<<<<

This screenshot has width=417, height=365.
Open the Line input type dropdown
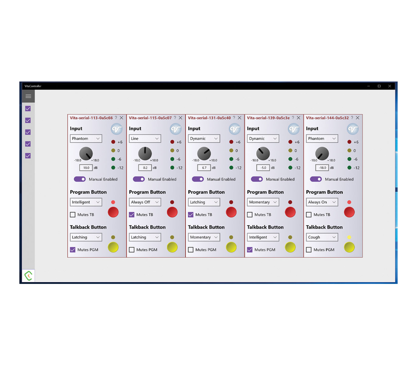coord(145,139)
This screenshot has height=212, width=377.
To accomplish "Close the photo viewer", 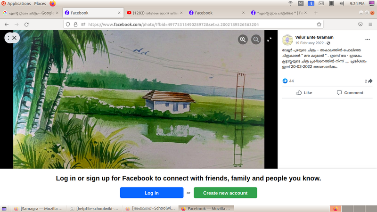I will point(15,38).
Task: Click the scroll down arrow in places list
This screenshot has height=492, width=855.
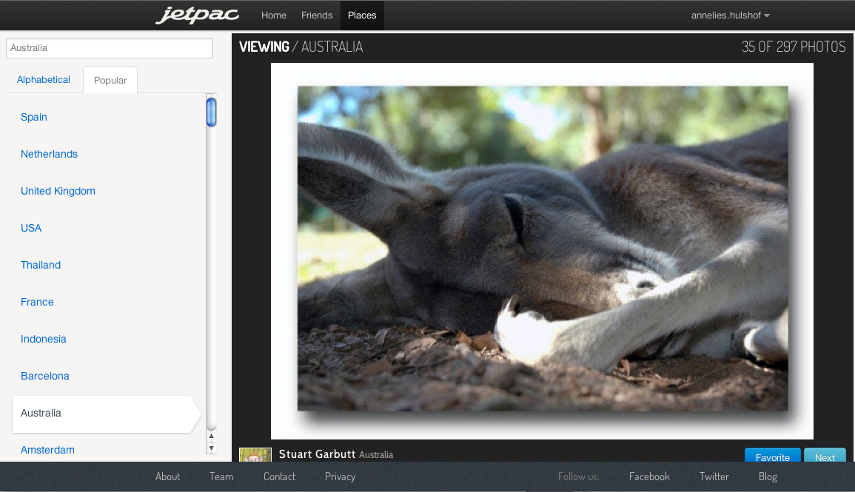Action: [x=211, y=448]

>>>>

▶ **EXERCISE INSTRUCTIONS**
Starting at the line that contains "Task: Click the" and ending with the last of the entries, rewrite those lines with "scroll down arrow" substituted by "scroll up arrow" and nothing else altered. Leave the pictures out of your answer.

▶ **THE REPLY**
Task: Click the scroll up arrow in places list
This screenshot has height=492, width=855.
Action: [x=211, y=448]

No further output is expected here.